Bir katılımcının Rusya ve Ukrayna arasındaki savaş nedeniyle Türkiye'nin ticaret açısından izleyeceği stratejiyi sorması üzerine Bakan Şimşek, “Akıllı bir strateji izleyeceğiz. Bir denge siyaseti tabii burada önemli. Bizim ticaretimizin önemli bir kısmı takdir edersiniz ki Avrupa Birliğiyle.

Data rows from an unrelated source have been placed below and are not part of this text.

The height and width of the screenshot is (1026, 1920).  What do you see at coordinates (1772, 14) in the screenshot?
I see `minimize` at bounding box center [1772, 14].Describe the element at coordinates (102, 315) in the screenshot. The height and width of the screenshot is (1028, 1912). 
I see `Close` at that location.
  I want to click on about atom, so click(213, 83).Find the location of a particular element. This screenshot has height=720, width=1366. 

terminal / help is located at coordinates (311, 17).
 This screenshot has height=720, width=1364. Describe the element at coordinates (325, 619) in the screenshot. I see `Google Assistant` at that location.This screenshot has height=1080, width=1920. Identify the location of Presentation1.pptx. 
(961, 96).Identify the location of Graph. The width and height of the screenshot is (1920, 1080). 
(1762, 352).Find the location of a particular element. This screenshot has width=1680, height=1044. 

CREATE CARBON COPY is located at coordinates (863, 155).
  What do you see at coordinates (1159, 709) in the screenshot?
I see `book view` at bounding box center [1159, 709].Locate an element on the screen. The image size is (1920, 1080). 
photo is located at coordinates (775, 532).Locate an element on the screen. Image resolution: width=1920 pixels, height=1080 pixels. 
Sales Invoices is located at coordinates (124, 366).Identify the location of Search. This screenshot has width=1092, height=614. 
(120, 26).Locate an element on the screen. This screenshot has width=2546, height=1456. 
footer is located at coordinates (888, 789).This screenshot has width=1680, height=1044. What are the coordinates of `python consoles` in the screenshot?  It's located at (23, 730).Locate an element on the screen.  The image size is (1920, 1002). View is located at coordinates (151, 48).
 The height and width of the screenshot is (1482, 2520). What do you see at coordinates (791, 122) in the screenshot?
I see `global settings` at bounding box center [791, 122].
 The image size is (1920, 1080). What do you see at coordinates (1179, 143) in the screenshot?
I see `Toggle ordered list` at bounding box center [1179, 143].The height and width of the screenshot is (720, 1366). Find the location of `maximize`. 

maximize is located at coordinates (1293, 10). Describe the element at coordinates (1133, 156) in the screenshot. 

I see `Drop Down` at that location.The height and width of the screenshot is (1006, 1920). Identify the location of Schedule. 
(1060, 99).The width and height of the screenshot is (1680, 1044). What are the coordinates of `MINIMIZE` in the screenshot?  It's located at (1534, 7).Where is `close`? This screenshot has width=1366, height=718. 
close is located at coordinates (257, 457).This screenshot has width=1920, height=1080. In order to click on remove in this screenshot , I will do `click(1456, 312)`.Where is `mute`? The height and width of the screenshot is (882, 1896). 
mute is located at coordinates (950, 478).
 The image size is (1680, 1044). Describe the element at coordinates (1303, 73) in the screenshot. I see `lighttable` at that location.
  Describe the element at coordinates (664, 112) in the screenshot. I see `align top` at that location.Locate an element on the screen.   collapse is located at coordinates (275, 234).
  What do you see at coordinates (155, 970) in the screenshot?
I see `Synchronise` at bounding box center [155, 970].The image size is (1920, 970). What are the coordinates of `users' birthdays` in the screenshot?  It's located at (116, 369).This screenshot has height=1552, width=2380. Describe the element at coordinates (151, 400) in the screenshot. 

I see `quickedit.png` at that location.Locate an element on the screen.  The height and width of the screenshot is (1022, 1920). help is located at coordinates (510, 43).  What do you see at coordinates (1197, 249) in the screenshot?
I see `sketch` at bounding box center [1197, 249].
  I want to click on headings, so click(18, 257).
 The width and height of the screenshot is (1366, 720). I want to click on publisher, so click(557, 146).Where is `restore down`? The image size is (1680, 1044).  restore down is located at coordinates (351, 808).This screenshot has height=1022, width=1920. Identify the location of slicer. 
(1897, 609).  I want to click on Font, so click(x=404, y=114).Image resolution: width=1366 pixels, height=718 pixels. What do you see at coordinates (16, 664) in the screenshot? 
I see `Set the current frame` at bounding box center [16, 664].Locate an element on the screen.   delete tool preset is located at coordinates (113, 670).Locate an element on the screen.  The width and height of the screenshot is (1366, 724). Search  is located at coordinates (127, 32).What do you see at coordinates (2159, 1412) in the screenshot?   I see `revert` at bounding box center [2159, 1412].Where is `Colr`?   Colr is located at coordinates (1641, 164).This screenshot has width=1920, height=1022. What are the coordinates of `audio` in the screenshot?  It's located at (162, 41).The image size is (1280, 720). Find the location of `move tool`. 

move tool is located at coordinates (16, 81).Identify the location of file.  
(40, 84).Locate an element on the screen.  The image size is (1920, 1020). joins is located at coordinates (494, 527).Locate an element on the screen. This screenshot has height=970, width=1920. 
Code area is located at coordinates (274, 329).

Finansmanın da önemli bir kısmı Avrupa Birliği'nden. Makro açıdan bakarsanız hizmet gelirlerinin de önemli bir kısmı yani turizmden bahsediyorum Avrupa Birliği'nden. Doğrudan yatırımlarında önemli bir kısmı Avrupa Birliği'nden. Dolayısıyla Avrupa Birliği ile biz, özellikle Gümrük Birliğini güncelleyerek, kapsamını genişleterek, süreci daha da güçlendirmek istiyoruz. Dolayısıyla, orası önemli ama pazar çeşitlendirmesi anlamında zaten son 20 yılda çok önemli ilerlemeler kaydedildi. Özellikle Orta Doğu olsun, Afrika olsun en zayıf olduğumuz yer muhtemelen takdir edersiniz ki Asya. Türkiye için çok önemli fırsatlar söz konusu. Bakın Türkiye'nin altyapısı bence gelişmiş ülkeler düzeyine neredeyse çıkmış durumda. Dünya Bankası'nın lojistik endeksine bakın 38. sıradayız. Dünyadaki 91 gelişmekte olan ülkenin önündeyiz. Yani altyapıdan kastımız tabii ki fiziki altyapıdan tutun enerjiden tutun diğer bütün unsurlara kadar. Onun için, Türkiye aslında piyasa büyüklüğü olarak da önemli bir satın alma gücü paritesiyle bakarsanız Türkiye bu sene muhtemelen 3.6 trilyon dolarlık bir ekonomi” şeklinde konuştu.